[Exercise materials Boundary: Start]

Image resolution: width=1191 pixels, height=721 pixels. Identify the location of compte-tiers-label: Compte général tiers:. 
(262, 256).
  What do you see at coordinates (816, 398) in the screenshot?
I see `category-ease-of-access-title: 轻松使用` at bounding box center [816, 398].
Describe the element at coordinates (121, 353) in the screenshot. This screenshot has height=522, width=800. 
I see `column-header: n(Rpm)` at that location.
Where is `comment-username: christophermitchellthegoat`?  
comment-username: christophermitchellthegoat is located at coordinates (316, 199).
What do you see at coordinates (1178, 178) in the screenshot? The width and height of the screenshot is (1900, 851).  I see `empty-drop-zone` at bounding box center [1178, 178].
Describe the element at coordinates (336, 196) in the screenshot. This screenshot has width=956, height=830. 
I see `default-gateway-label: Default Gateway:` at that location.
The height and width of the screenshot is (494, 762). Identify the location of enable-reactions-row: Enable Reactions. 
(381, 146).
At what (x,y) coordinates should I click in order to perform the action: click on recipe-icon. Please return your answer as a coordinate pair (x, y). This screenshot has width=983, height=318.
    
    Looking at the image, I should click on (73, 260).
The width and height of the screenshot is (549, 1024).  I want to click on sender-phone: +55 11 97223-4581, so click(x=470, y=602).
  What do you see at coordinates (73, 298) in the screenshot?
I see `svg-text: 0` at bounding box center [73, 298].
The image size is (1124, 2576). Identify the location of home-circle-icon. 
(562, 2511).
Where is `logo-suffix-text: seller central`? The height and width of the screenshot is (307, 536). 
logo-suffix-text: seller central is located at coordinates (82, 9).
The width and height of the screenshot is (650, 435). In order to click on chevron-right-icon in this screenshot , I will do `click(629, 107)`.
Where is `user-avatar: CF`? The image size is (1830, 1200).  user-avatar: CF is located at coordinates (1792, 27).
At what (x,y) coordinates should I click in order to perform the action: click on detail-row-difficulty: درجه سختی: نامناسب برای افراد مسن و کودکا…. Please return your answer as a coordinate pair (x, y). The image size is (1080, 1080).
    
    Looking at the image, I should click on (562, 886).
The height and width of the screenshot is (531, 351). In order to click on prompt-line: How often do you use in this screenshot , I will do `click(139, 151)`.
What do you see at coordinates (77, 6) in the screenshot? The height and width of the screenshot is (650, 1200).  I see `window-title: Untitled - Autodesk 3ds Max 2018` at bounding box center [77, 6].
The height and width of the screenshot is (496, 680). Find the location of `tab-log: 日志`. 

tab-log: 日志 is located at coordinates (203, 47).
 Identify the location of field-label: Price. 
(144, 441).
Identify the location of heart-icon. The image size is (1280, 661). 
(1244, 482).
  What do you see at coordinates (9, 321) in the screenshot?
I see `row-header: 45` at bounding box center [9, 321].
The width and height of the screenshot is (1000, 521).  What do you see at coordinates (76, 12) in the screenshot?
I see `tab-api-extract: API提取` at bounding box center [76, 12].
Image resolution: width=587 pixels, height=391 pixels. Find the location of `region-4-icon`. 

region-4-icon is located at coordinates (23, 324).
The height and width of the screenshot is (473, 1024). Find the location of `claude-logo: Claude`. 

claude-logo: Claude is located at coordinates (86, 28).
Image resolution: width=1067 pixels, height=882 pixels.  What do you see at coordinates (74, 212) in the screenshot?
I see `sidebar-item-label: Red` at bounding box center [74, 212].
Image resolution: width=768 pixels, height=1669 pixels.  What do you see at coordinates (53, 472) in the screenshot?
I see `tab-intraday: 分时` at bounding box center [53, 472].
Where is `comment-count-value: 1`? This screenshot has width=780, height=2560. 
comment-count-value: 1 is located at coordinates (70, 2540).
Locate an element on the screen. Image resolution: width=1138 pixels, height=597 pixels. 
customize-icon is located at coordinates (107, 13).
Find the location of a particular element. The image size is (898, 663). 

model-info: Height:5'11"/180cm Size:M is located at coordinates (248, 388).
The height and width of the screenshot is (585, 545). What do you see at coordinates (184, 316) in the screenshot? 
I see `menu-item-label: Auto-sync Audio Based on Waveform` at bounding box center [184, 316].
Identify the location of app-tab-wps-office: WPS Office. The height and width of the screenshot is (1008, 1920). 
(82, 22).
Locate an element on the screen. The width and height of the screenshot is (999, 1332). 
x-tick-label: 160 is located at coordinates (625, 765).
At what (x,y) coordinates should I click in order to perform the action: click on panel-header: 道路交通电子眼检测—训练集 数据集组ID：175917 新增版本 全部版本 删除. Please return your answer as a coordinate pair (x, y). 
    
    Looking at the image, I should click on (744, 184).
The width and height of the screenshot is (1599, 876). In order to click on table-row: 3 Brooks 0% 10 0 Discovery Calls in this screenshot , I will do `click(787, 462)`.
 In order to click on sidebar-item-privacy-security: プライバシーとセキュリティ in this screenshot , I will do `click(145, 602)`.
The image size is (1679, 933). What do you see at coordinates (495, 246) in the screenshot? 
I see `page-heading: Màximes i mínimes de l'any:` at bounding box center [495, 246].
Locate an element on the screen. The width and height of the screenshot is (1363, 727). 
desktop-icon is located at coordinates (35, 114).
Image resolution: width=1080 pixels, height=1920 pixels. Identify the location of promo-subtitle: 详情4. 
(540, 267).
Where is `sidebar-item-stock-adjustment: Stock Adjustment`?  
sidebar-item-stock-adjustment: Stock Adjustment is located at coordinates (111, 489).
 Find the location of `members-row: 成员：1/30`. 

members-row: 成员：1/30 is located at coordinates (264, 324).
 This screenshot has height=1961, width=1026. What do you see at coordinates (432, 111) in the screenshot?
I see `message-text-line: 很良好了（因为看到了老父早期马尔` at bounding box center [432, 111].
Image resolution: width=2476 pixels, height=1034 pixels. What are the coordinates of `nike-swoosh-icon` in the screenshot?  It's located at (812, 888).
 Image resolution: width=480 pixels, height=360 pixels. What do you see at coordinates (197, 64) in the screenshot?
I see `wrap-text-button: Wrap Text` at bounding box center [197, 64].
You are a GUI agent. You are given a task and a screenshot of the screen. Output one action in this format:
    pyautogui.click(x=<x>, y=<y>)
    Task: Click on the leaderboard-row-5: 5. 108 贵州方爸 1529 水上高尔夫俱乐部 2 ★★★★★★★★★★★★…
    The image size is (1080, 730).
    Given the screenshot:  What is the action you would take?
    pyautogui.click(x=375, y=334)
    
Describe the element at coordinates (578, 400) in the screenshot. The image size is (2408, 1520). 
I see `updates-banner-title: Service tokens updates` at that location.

[Exercise materials Boundary: End]

Reproduce all of the records above, putting "Identify the element" wherever "Describe the element" appears and leaving everything else unchanged.

Image resolution: width=1191 pixels, height=721 pixels. Identify the location of compte-tiers-label: Compte général tiers:. 
(262, 256).
  What do you see at coordinates (816, 398) in the screenshot?
I see `category-ease-of-access-title: 轻松使用` at bounding box center [816, 398].
Identify the element at coordinates (121, 353) in the screenshot. This screenshot has height=522, width=800. 
I see `column-header: n(Rpm)` at that location.
Where is `comment-username: christophermitchellthegoat`?  
comment-username: christophermitchellthegoat is located at coordinates (316, 199).
What do you see at coordinates (1178, 178) in the screenshot? The width and height of the screenshot is (1900, 851).  I see `empty-drop-zone` at bounding box center [1178, 178].
Identify the element at coordinates (336, 196) in the screenshot. This screenshot has width=956, height=830. 
I see `default-gateway-label: Default Gateway:` at that location.
The height and width of the screenshot is (494, 762). Identify the location of enable-reactions-row: Enable Reactions. 
(381, 146).
At what (x,y) coordinates should I click in order to perform the action: click on recipe-icon. Please return your answer as a coordinate pair (x, y). This screenshot has width=983, height=318.
    
    Looking at the image, I should click on (73, 260).
The width and height of the screenshot is (549, 1024).  I want to click on sender-phone: +55 11 97223-4581, so click(x=470, y=602).
  What do you see at coordinates (73, 298) in the screenshot?
I see `svg-text: 0` at bounding box center [73, 298].
The image size is (1124, 2576). Identify the location of home-circle-icon. 
(562, 2511).
Where is `logo-suffix-text: seller central`? The height and width of the screenshot is (307, 536). 
logo-suffix-text: seller central is located at coordinates (82, 9).
The width and height of the screenshot is (650, 435). In order to click on chevron-right-icon in this screenshot , I will do `click(629, 107)`.
Where is `user-avatar: CF`? The image size is (1830, 1200).  user-avatar: CF is located at coordinates (1792, 27).
At what (x,y) coordinates should I click in order to perform the action: click on detail-row-difficulty: درجه سختی: نامناسب برای افراد مسن و کودکا…. Please return your answer as a coordinate pair (x, y). The image size is (1080, 1080).
    
    Looking at the image, I should click on (562, 886).
The height and width of the screenshot is (531, 351). In order to click on prompt-line: How often do you use in this screenshot , I will do `click(139, 151)`.
What do you see at coordinates (77, 6) in the screenshot? The height and width of the screenshot is (650, 1200).  I see `window-title: Untitled - Autodesk 3ds Max 2018` at bounding box center [77, 6].
The height and width of the screenshot is (496, 680). Find the location of `tab-log: 日志`. 

tab-log: 日志 is located at coordinates (203, 47).
 Identify the location of field-label: Price. 
(144, 441).
Identify the location of heart-icon. The image size is (1280, 661). 
(1244, 482).
  What do you see at coordinates (9, 321) in the screenshot?
I see `row-header: 45` at bounding box center [9, 321].
The width and height of the screenshot is (1000, 521).  What do you see at coordinates (76, 12) in the screenshot?
I see `tab-api-extract: API提取` at bounding box center [76, 12].
Image resolution: width=587 pixels, height=391 pixels. Find the location of `region-4-icon`. 

region-4-icon is located at coordinates (23, 324).
The height and width of the screenshot is (473, 1024). Find the location of `claude-logo: Claude`. 

claude-logo: Claude is located at coordinates (86, 28).
Image resolution: width=1067 pixels, height=882 pixels.  What do you see at coordinates (74, 212) in the screenshot?
I see `sidebar-item-label: Red` at bounding box center [74, 212].
Image resolution: width=768 pixels, height=1669 pixels.  What do you see at coordinates (53, 472) in the screenshot?
I see `tab-intraday: 分时` at bounding box center [53, 472].
Where is `comment-count-value: 1`? This screenshot has width=780, height=2560. 
comment-count-value: 1 is located at coordinates (70, 2540).
Locate an element on the screen. Image resolution: width=1138 pixels, height=597 pixels. 
customize-icon is located at coordinates (107, 13).
Find the location of a particular element. The image size is (898, 663). 

model-info: Height:5'11"/180cm Size:M is located at coordinates (248, 388).
The height and width of the screenshot is (585, 545). What do you see at coordinates (184, 316) in the screenshot? 
I see `menu-item-label: Auto-sync Audio Based on Waveform` at bounding box center [184, 316].
Identify the location of app-tab-wps-office: WPS Office. The height and width of the screenshot is (1008, 1920). 
(82, 22).
Locate an element on the screen. The width and height of the screenshot is (999, 1332). 
x-tick-label: 160 is located at coordinates (625, 765).
At what (x,y) coordinates should I click in order to perform the action: click on panel-header: 道路交通电子眼检测—训练集 数据集组ID：175917 新增版本 全部版本 删除. Please return your answer as a coordinate pair (x, y). 
    
    Looking at the image, I should click on (744, 184).
The width and height of the screenshot is (1599, 876). In order to click on table-row: 3 Brooks 0% 10 0 Discovery Calls in this screenshot , I will do `click(787, 462)`.
 In order to click on sidebar-item-privacy-security: プライバシーとセキュリティ in this screenshot , I will do `click(145, 602)`.
The image size is (1679, 933). What do you see at coordinates (495, 246) in the screenshot? 
I see `page-heading: Màximes i mínimes de l'any:` at bounding box center [495, 246].
Locate an element on the screen. The width and height of the screenshot is (1363, 727). 
desktop-icon is located at coordinates (35, 114).
Image resolution: width=1080 pixels, height=1920 pixels. Identify the location of promo-subtitle: 详情4. 
(540, 267).
Where is `sidebar-item-stock-adjustment: Stock Adjustment`?  
sidebar-item-stock-adjustment: Stock Adjustment is located at coordinates (111, 489).
 Find the location of `members-row: 成员：1/30`. 

members-row: 成员：1/30 is located at coordinates (264, 324).
 This screenshot has height=1961, width=1026. What do you see at coordinates (432, 111) in the screenshot?
I see `message-text-line: 很良好了（因为看到了老父早期马尔` at bounding box center [432, 111].
Image resolution: width=2476 pixels, height=1034 pixels. What are the coordinates of `nike-swoosh-icon` in the screenshot?  It's located at (812, 888).
 Image resolution: width=480 pixels, height=360 pixels. What do you see at coordinates (197, 64) in the screenshot?
I see `wrap-text-button: Wrap Text` at bounding box center [197, 64].
You are a GUI agent. You are given a task and a screenshot of the screen. Output one action in this format:
    pyautogui.click(x=<x>, y=<y>)
    Task: Click on the leaderboard-row-5: 5. 108 贵州方爸 1529 水上高尔夫俱乐部 2 ★★★★★★★★★★★★…
    The image size is (1080, 730).
    Given the screenshot:  What is the action you would take?
    pyautogui.click(x=375, y=334)
    
Identify the element at coordinates (578, 400) in the screenshot. The image size is (2408, 1520). 
I see `updates-banner-title: Service tokens updates` at that location.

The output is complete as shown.